Collected data entries:
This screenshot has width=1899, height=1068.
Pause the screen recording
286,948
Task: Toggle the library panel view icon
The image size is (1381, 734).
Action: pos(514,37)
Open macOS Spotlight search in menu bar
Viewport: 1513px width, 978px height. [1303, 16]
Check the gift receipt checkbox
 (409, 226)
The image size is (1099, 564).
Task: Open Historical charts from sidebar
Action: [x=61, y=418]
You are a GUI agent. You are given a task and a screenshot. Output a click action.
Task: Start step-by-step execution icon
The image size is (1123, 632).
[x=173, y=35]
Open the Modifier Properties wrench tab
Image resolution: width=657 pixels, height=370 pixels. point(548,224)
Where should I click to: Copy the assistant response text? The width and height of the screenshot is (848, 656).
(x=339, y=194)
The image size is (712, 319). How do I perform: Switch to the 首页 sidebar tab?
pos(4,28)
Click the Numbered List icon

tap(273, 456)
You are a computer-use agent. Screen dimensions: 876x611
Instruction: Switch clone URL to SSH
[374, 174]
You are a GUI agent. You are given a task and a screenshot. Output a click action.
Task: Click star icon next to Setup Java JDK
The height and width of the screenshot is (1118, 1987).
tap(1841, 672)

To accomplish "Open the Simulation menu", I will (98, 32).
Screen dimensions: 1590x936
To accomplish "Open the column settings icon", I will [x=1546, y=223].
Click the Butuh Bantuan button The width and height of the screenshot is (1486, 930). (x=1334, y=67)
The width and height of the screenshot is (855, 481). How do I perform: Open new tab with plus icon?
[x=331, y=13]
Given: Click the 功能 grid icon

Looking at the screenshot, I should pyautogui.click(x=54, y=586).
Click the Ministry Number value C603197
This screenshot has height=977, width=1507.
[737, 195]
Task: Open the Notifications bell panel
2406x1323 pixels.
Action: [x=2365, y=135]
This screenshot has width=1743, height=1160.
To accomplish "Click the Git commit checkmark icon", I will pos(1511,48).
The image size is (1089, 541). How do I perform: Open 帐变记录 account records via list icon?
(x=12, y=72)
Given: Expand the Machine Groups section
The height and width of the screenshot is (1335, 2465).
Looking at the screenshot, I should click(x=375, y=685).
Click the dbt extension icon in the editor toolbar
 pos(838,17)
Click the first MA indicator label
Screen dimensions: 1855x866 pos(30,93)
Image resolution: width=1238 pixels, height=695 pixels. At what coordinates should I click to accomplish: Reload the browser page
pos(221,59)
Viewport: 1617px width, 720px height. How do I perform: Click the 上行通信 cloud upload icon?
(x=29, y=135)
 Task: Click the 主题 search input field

-- WORK INSTRUCTION --
From the records above, count the lines in which the string "panel" is found, and answer with the number alone.

-- TASK OUTPUT --
2